What you will do:
Search the entries below for "Task: Go to Permissions settings". Give that line and all the lines after it again, exactly, through the last, without pictures.

Records to use:

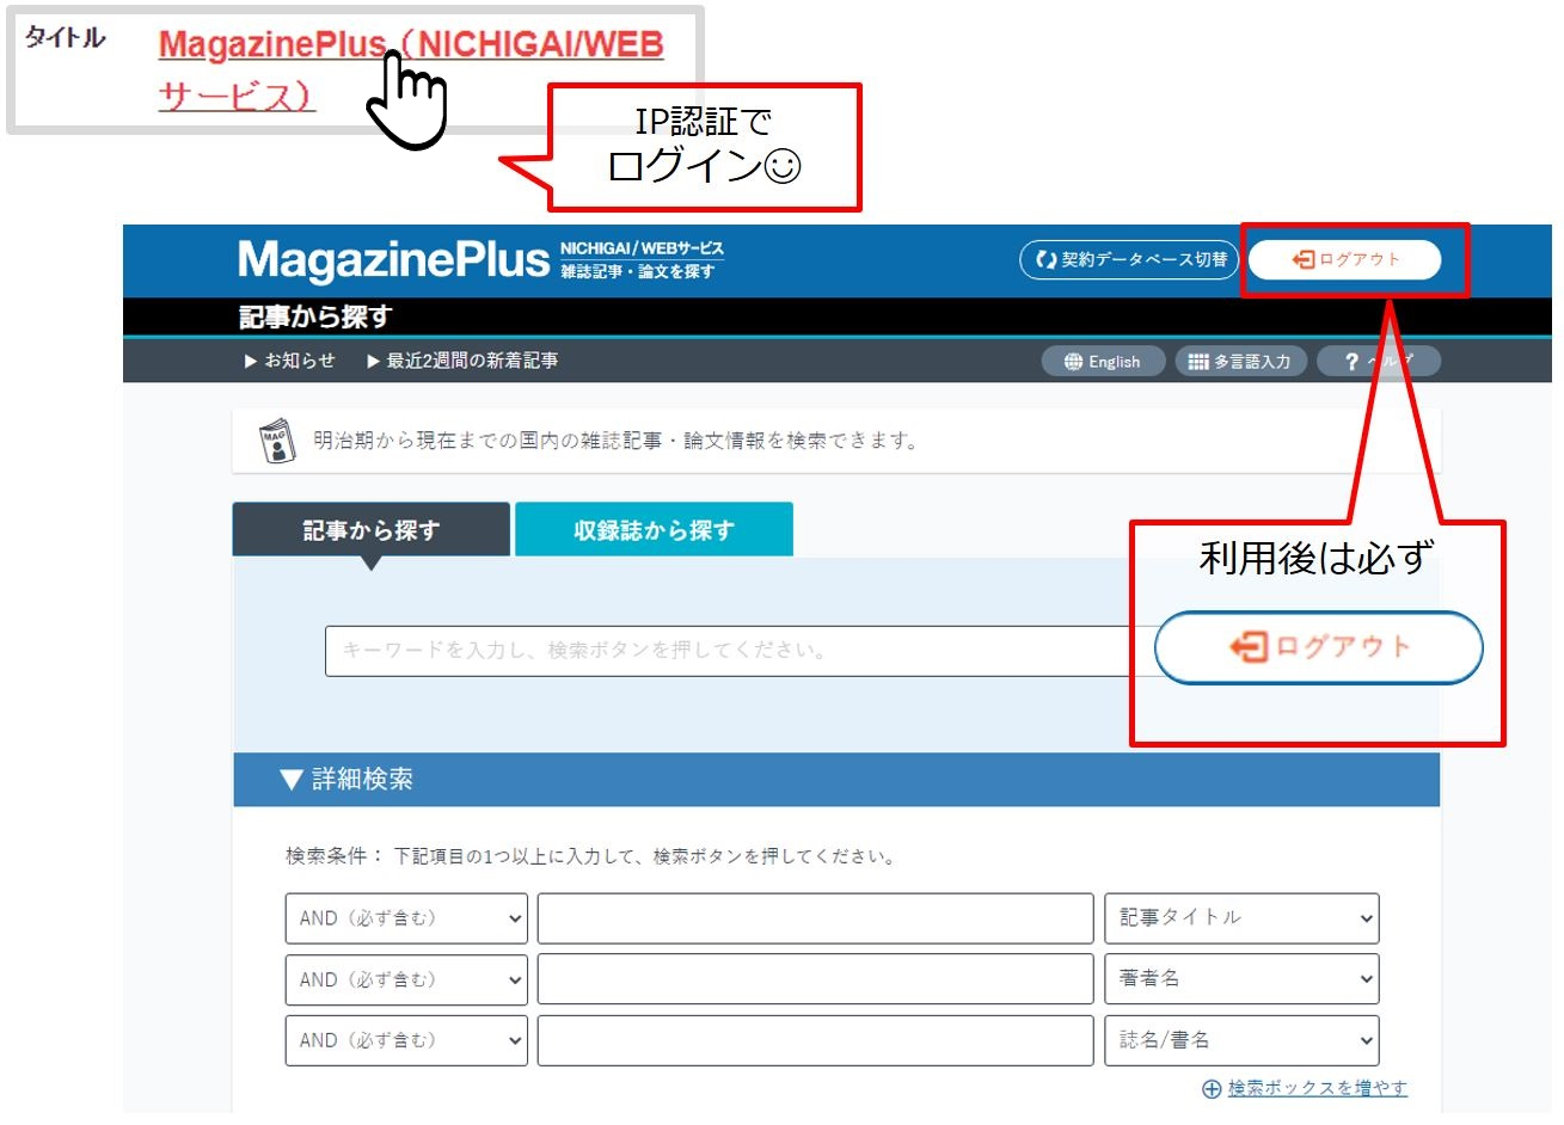Open お知らせ notices link
The image size is (1564, 1125).
(x=290, y=361)
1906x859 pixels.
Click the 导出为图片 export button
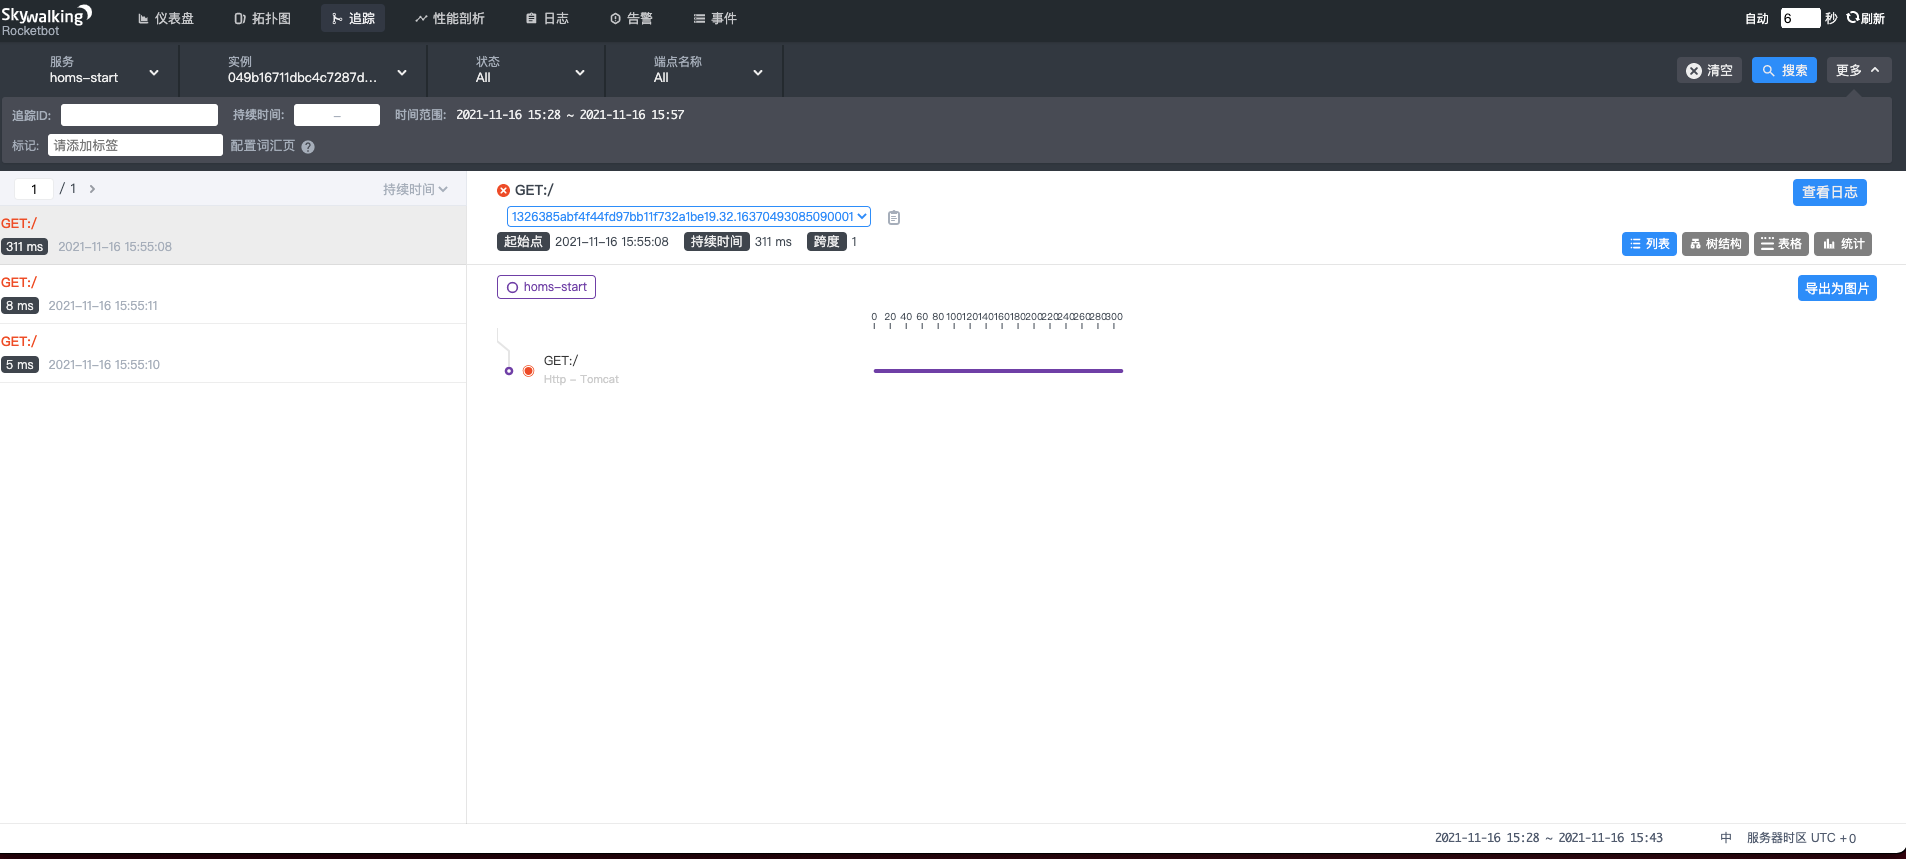click(1836, 288)
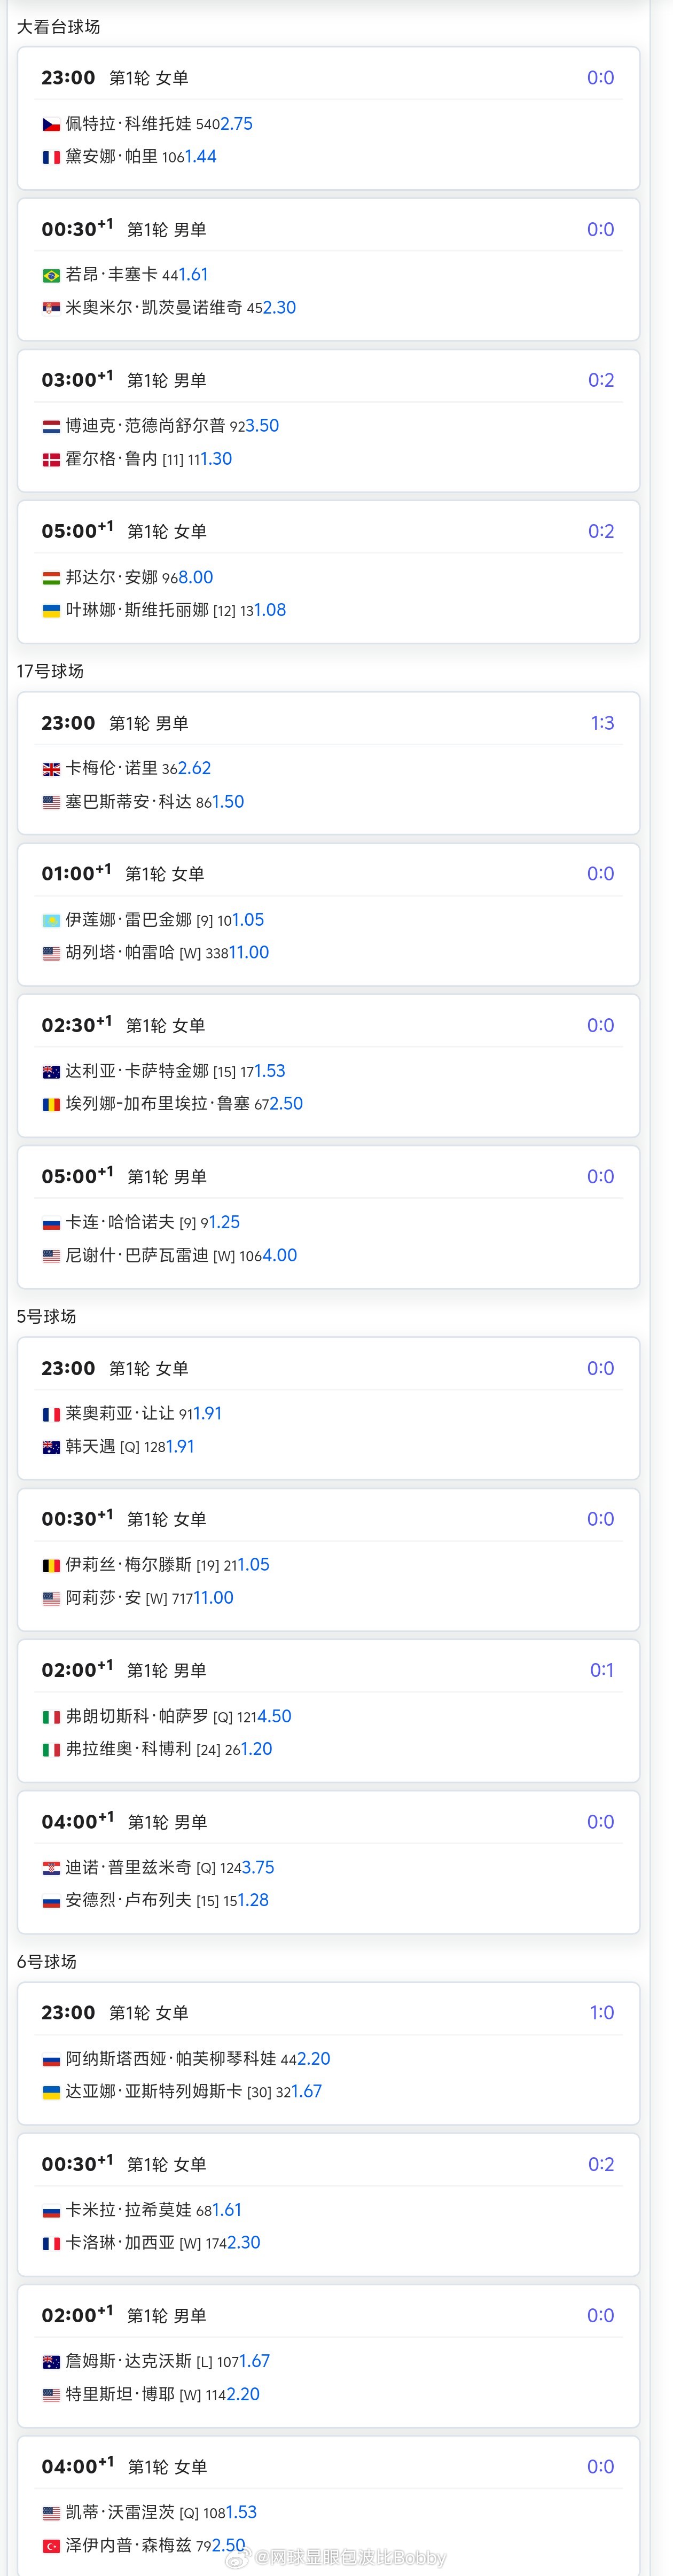Select odds 2.75 for 佩特拉·科维托娃
The image size is (673, 2576).
pyautogui.click(x=237, y=124)
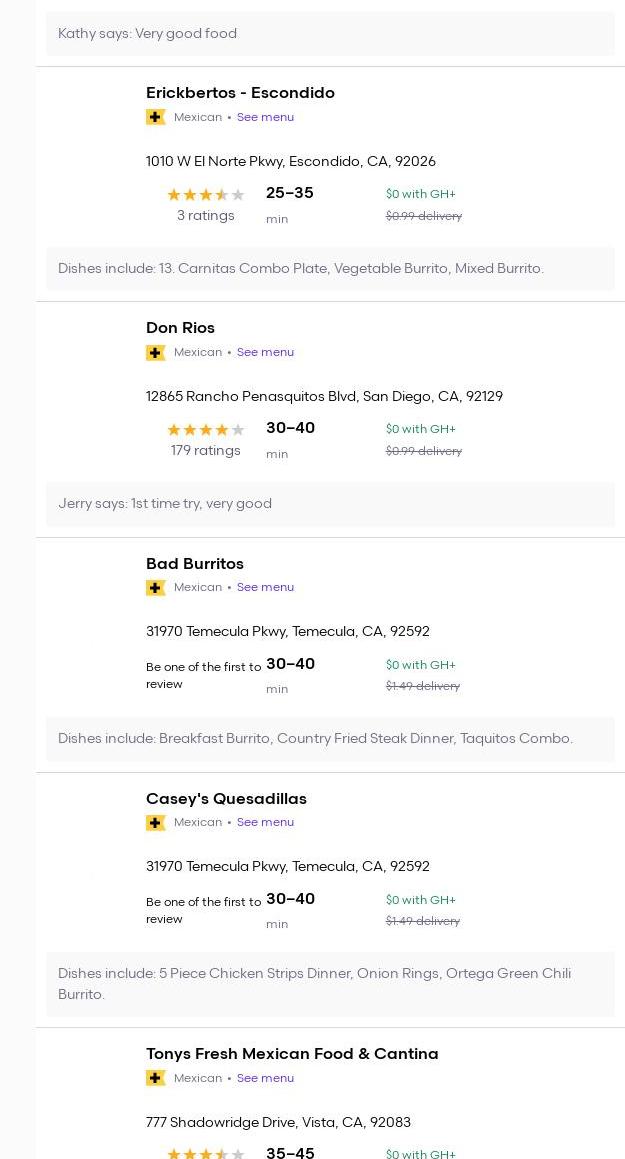Click the GH+ badge icon under Erickbertos
The width and height of the screenshot is (625, 1159).
(155, 117)
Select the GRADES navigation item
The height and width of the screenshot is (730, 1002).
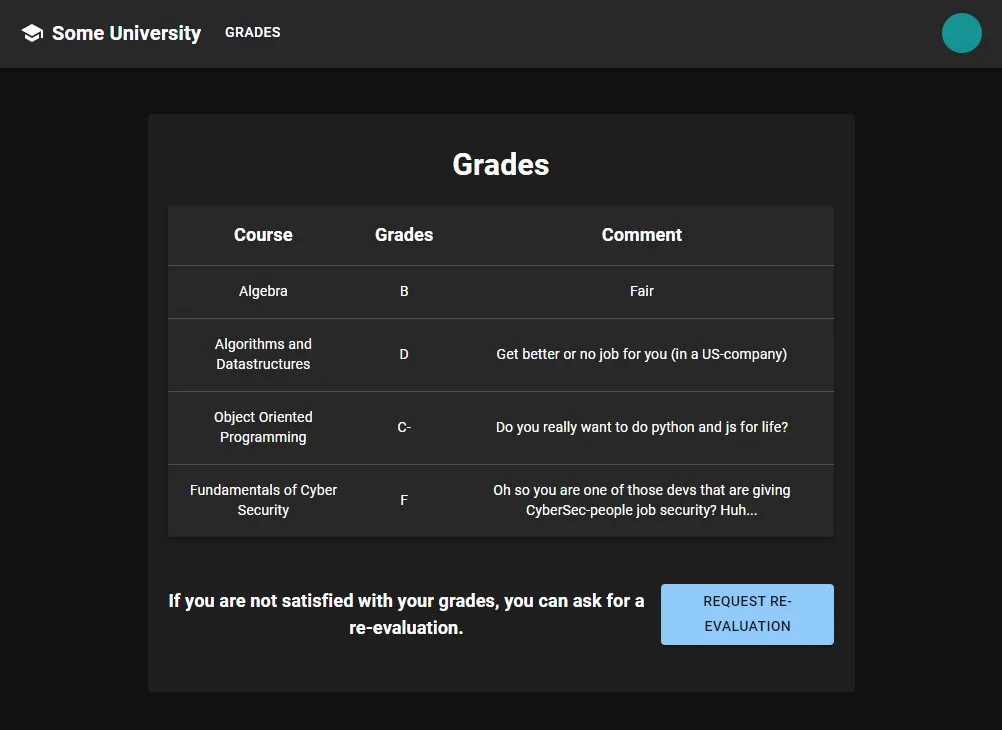pos(252,32)
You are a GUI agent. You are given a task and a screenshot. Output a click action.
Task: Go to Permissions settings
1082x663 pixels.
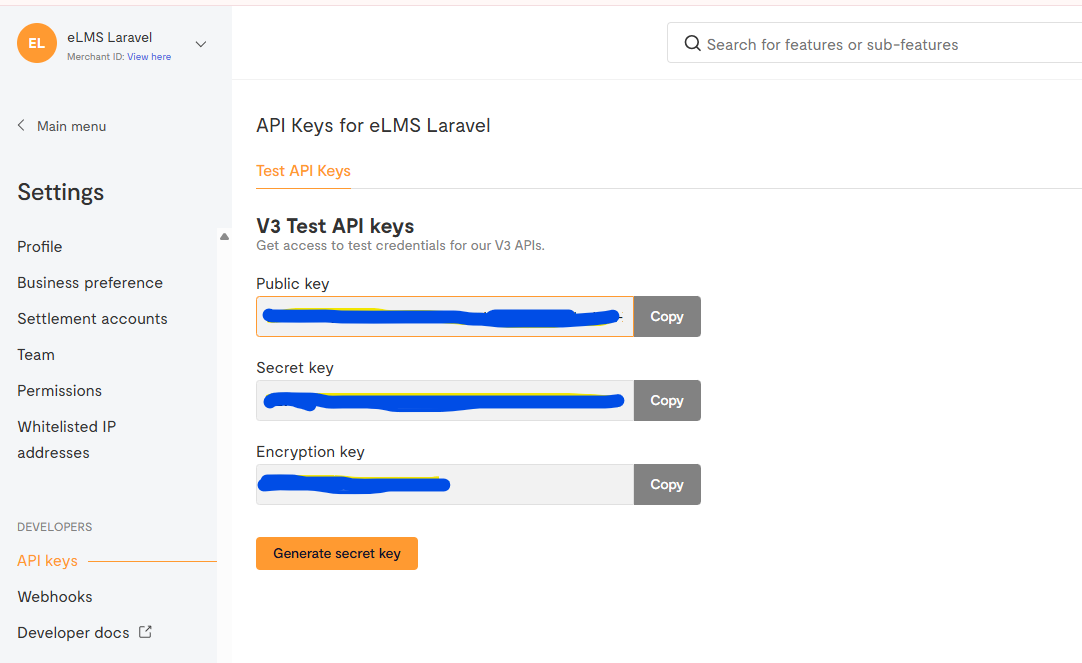(60, 391)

Written reply:
Task: Go to Permissions settings
1082x663 pixels.
(60, 391)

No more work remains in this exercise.